Many of my friends have given up ever finding a partner now and just happy with a great female friendship group.

I'd even settle for a 'great female friendship group' at the moment😁

In my 40's and the only way I think I'd meet someone now is naturally and not online. Seems impossible for that to happen these days though!

Dibbydoos · 15/11/2024 00:01

I've just got back from a 25 day back to back cruise. A small handful of Brits and other nationalities, the rest were USA citizens who are typically larger than life in personality and size. The vast majority of the women either had partners or got dates on board. There were newly wed women of all ages and they were all very overweight. Don't get me wrong, the men were mainly overweight too.

So, no I don't think 14/16 is big - it isn't big. I believe size 16 is the average size in the UK. I think men seek younger women because most men our age don't want a relationship ie wife, they want a trophy or a shag.

Keep looking though, you might just find a diamond....

Britinme · 15/11/2024 03:52

I was a size 16 when I met my second husband at age 51 after being widowed. I'm 74 now and probably more like a UK 18-20 but we've been happily married for 22 years so I guess it didn't put him off.

OldScribbler · 15/11/2024 09:11

These things are, to say the least of it, unpredictable. When I was 70 (I'm even older now) I embarked on a relationship with someone over 30 years younger. She was interested in something I am an authority in - nothing to do with sex. We lived together for years and are still very close, though no longer in a relationship. I now see someone who is even younger. We get on very well and have known each other for 8 years.

ChatChapeau · 15/11/2024 09:25

Obviously women of all ages, shapes and sizes find love.

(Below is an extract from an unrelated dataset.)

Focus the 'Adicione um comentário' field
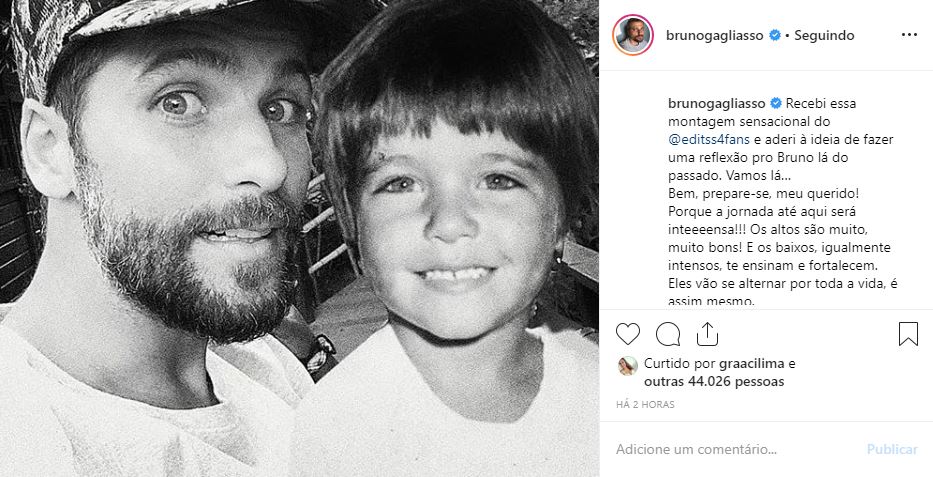click(x=730, y=449)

Does the average woman in her 20s who is size 8 have more options than the average woman in her 50s who is size 16? Yes. But we were all in our 20s once, now it is our time to get old.

My advice would be expand the kind of person you're willing to date: is someone shorter, and has less hair and who looks a bit older than you hoped that bad? What if they tick every other box? Obviously you have to be attracted to them, but attraction can grow over time. Basically, (if you're not doing it already) give yourself a chance to get to know these guys.

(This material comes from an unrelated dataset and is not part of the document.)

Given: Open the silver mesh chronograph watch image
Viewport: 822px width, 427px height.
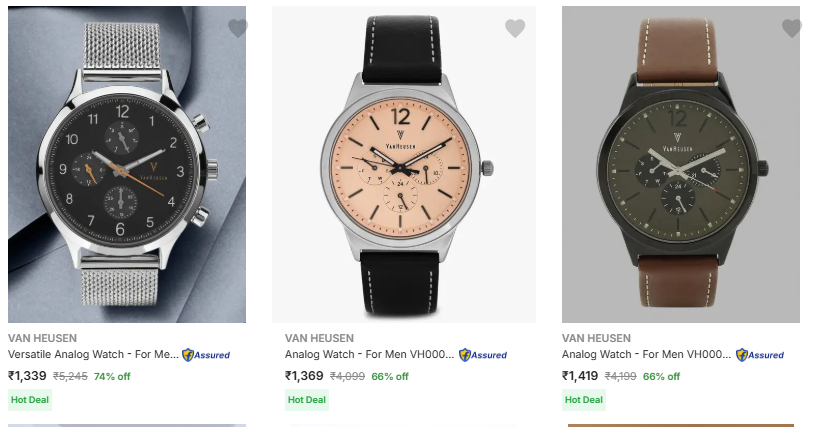Looking at the screenshot, I should [x=127, y=165].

Otherwise, you risk doing similar to them. Women often have a list, which is just as harsh, but not based on being a much younger age/small size. E.g. Good job, own home, nice car, tall, adult kids or no kids etc etc etc etc.

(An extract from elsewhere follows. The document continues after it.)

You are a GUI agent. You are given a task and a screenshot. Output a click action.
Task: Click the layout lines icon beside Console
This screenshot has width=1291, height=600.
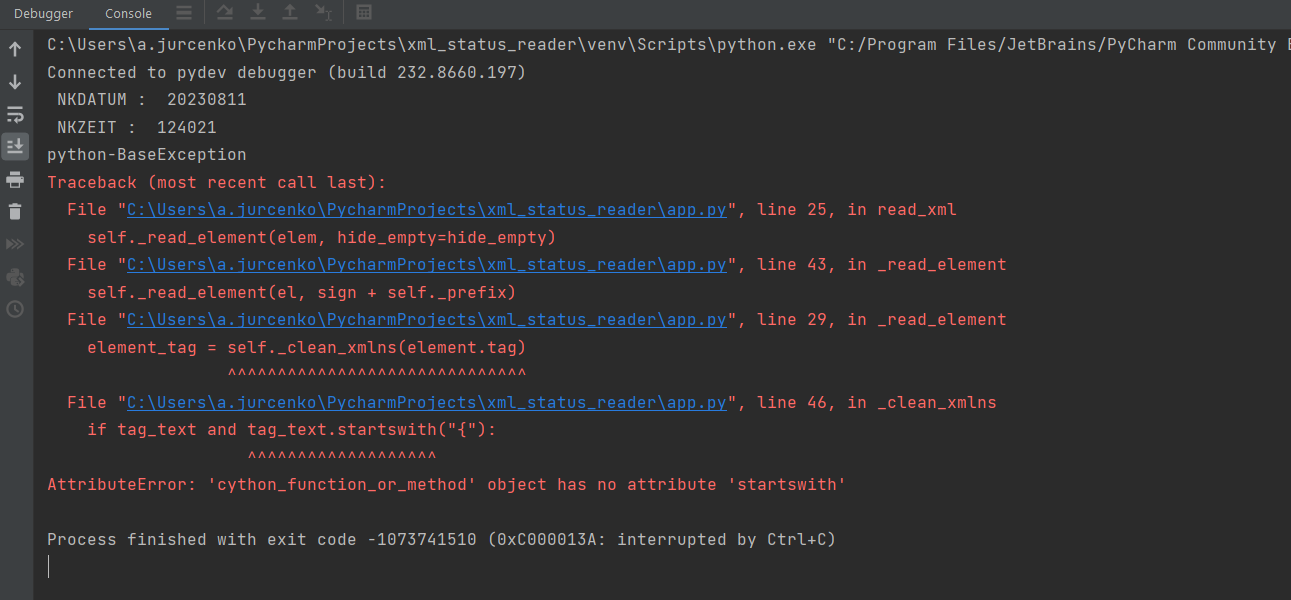[184, 13]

Pippyls67 · 15/11/2024 10:11

All the makeover programs I’ve watched over the years say pretty much the same thing. Men tend to prefer traditionally feminine looking women. That means in at the waist with boobs and a bum I guess. It’s the biological blue print they’ve got in their brains for ‘fertility’ and ‘worth the effort’ in cave man terms. Just dress in a feminine way and accentuate the boobs and legs. Get a feminine hair do, pretty clothes and pretty makeup. It’s a pretty simple message it seems - as men are pretty simple (stupid) creatures. We’ll when it comes to judging what’s ‘attractive’ anyway. Good luck and have fun out there.

Stillwater001 · 15/11/2024 11:42

Hello beautiful Lemon, The short story is that the majority of men are after only a few things and they start with 1) Sex and 2) What they cant have. So, if you really want one then you have to play the part. Once you have them that is another game but to start and get one that is not 20 years older (as many have stated men go for younger women because....well why not, they can). So back to what you have to do. Be sexy. It does NOT matter that you are a little overweight. You are fine. Wear a sexy dress but do not overdo it. Do not seem desperate. Do not treat men like potential friends. He is sizing you up for sex and you have to play this angle from the start. Do not have sex with him the first night. Make him wait. Remember no 2, he wants what he cannot have. Be confident in yourself. Until you are confident in your sexy appeal do not meet them. Too many turn downs might affect your confidence which is crucial to your success. Good luck my dear sister.